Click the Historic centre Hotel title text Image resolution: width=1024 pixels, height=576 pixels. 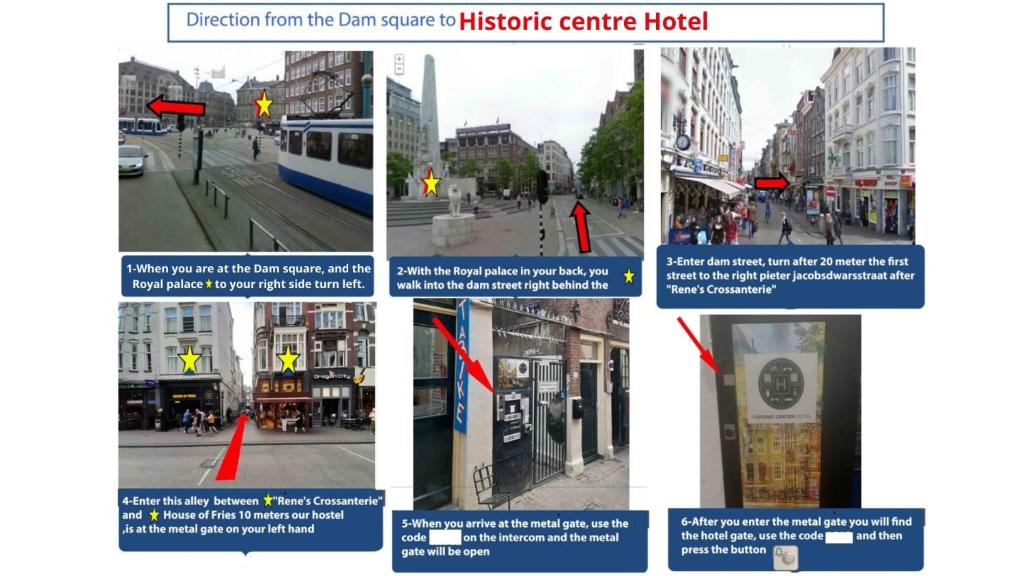point(581,20)
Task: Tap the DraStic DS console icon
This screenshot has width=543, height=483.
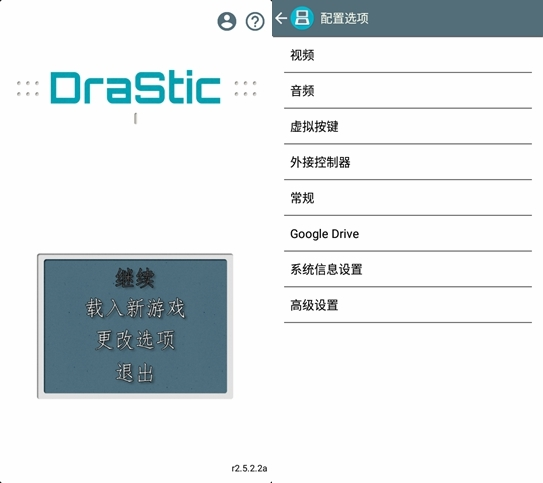Action: [302, 18]
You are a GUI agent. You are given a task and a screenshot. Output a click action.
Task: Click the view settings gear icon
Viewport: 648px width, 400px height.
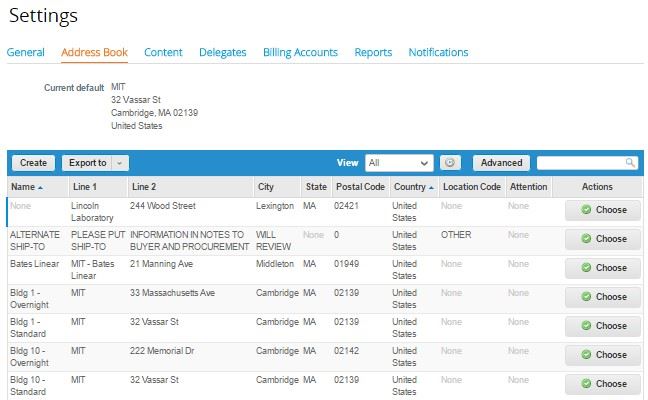pos(451,163)
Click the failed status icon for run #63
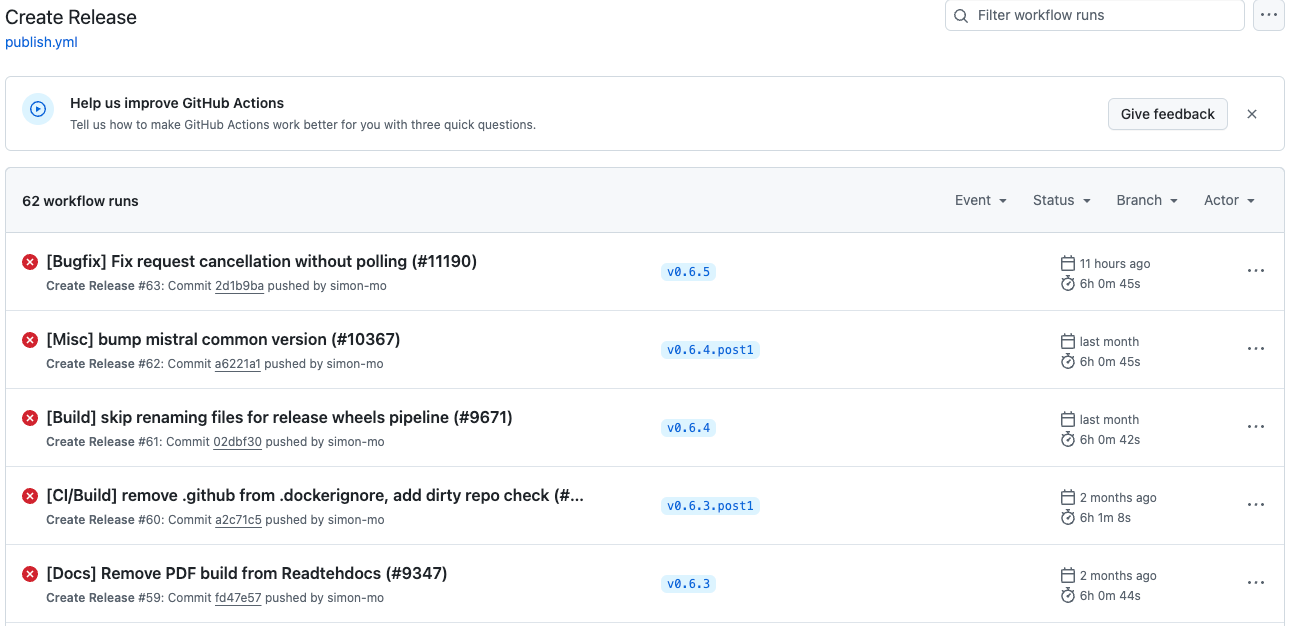The image size is (1291, 626). pos(30,262)
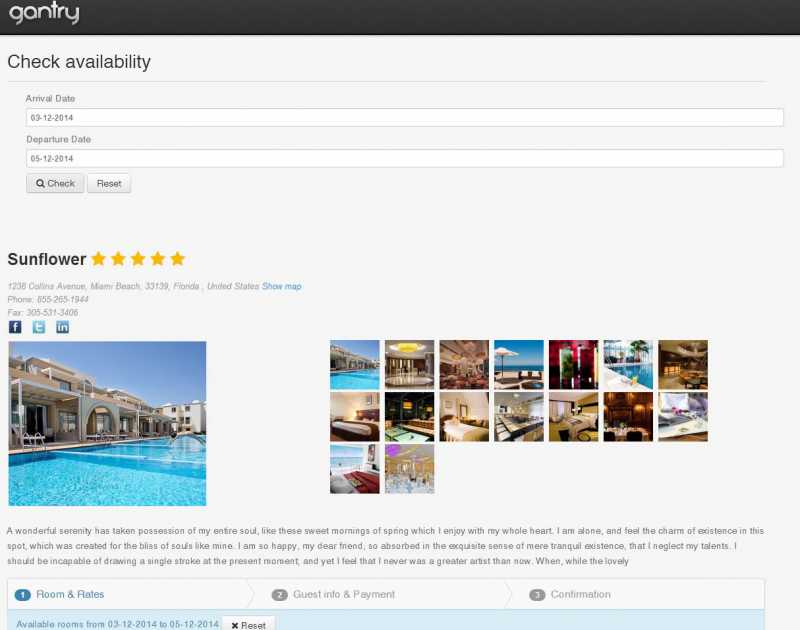
Task: Reset the available rooms date filter
Action: click(248, 624)
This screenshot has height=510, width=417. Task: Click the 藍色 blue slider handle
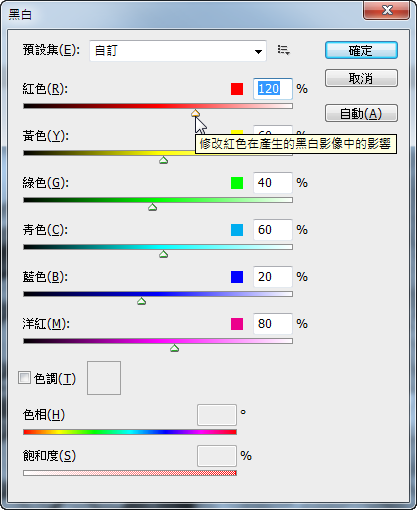(142, 301)
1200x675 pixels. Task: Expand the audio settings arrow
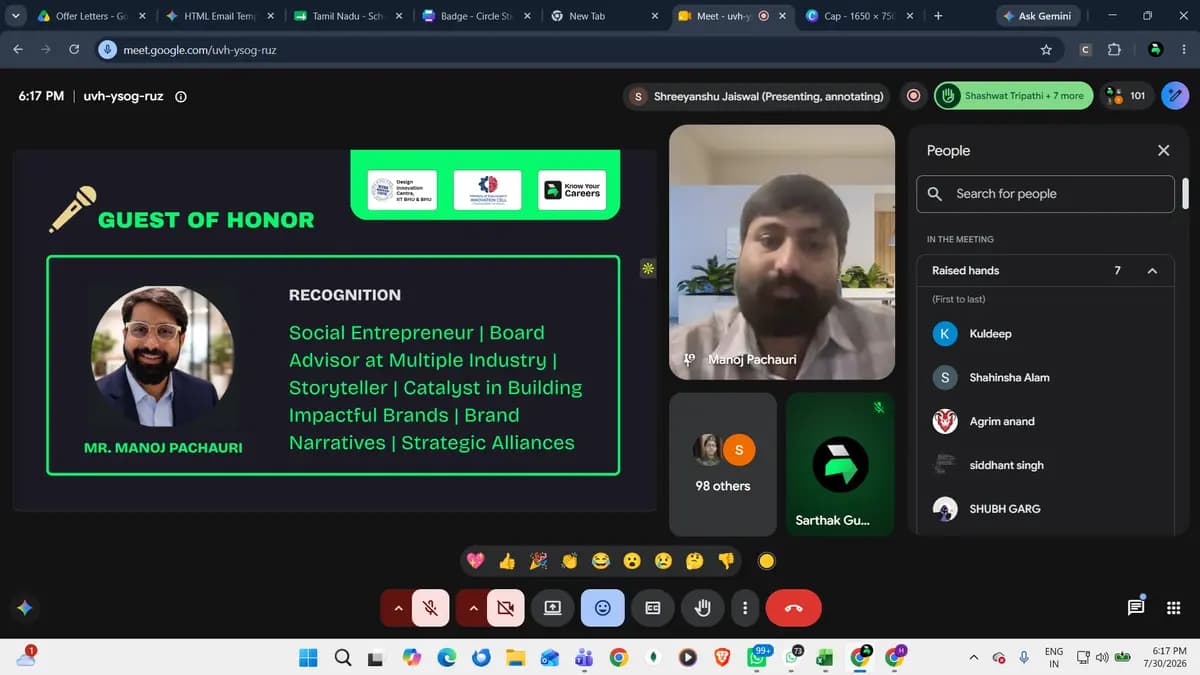[398, 607]
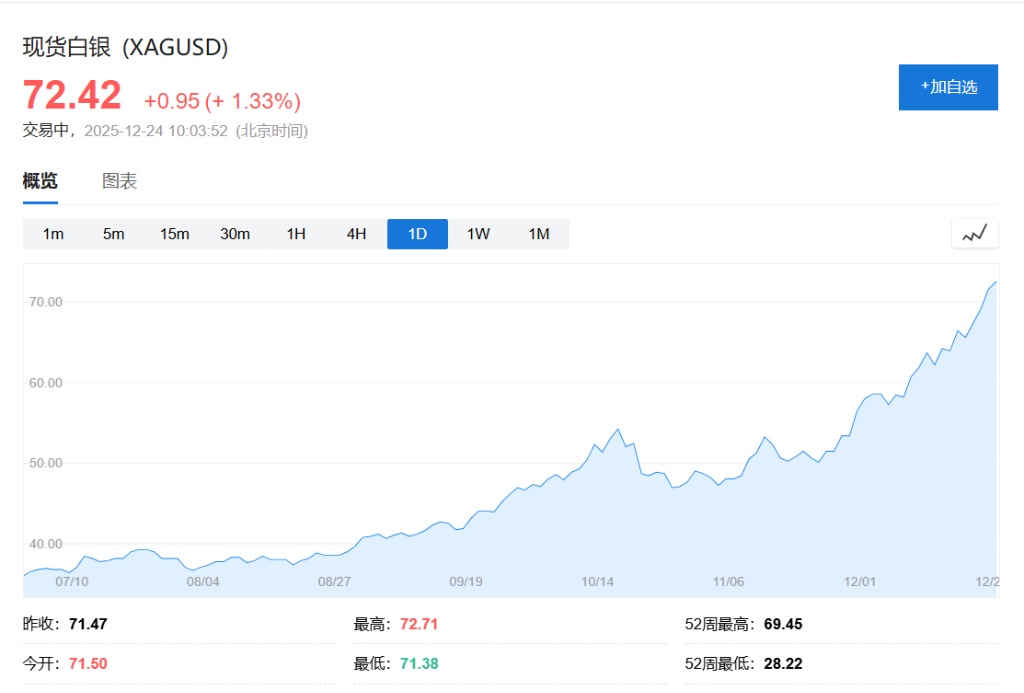Change chart to 1W interval
Screen dimensions: 1024x693
click(x=478, y=234)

──────

# Task details:
Leave the pictures out, and reproduce only the lines from the line holding "You are a GUI" through the last line of the material, both included.

# Answer for the task:
You are a GUI agent. You are given a task and a screenshot. Output a click action.
Task: Click the view settings gear icon
Viewport: 648px width, 400px height.
pos(451,163)
Click the failed status icon for run #63
The image size is (1291, 626). pos(30,262)
Task: Reset the available rooms date filter
Action: click(248, 624)
This screenshot has height=510, width=417. Task: Click the 藍色 blue slider handle
(142, 301)
1200x675 pixels. Task: Expand the audio settings arrow
[398, 607]
Change chart to 1W interval
Screen dimensions: 1024x693
click(x=478, y=234)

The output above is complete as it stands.